In London, bells rang across the city, candles were lit in windows, and King George III awarded General Howe the Order of the Bath. The rebellion, it seemed, had been broken.
It had not.
His Only Job Was Not to Lose
The fog that morning was luck. The decision to cross was strategy.
What Washington understood that Howe did not was this: the army was the revolution. Lose it, and everything collapsed. Keep it alive, and the rebellion could survive any number of battlefield defeats. As he wrote to Congress during the campaign, "We should on all occasions avoid a general action, or put anything to the risk, unless compelled by necessity."

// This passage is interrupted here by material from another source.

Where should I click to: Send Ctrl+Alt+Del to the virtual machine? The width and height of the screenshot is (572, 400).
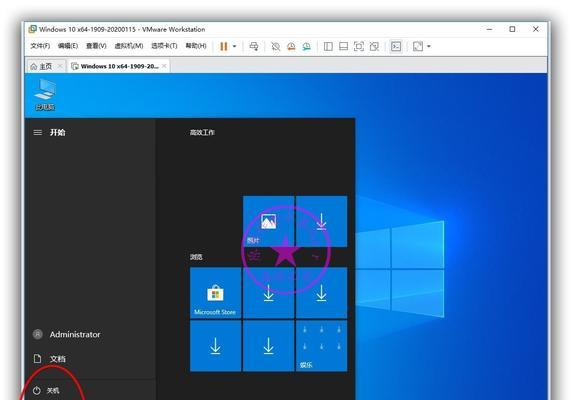254,46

Over the following months, his forces were pushed across New Jersey toward the Delaware River. Soldiers marched without proper shoes. Enlistments were expiring. Thomas Paine described the moment as "the times that try men's souls." Yet the rebellion refused to die.
Henry Clinton's own narrative of the campaigns returns again and again to the same frustration: the Americans would not be brought to a decisive engagement. The British captured New York and Philadelphia. They won nearly every engagement. But as long as Washington's army survived, Britain faced another campaign season, another round of ships and soldiers and money crossing 3,000 miles of Atlantic. The conflict widened as France entered the war in 1778, followed by Spain and the Dutch Republic. Winning battles did not end the war. They lost because they could not convert battlefield success into strategic closure.
The British controlled the battlefield. The Americans controlled time.
What Washington Would Recognize
Washington's endurance strategy depended on one condition: the army had to survive. That condition is worth keeping in mind as the United States wages war against Iran in the spring of 2026.
When this piece was first drafted, the US-Iran confrontation looked like a recognizable asymmetric contest. Iran possessed missiles, drones, and regional proxy networks designed to complicate and prolong any conflict with a technologically superior adversary. The strategic logic seemed familiar: not battlefield dominance but cumulative cost and political attrition.
Events since February 28 have, if anything, deepened the parallel.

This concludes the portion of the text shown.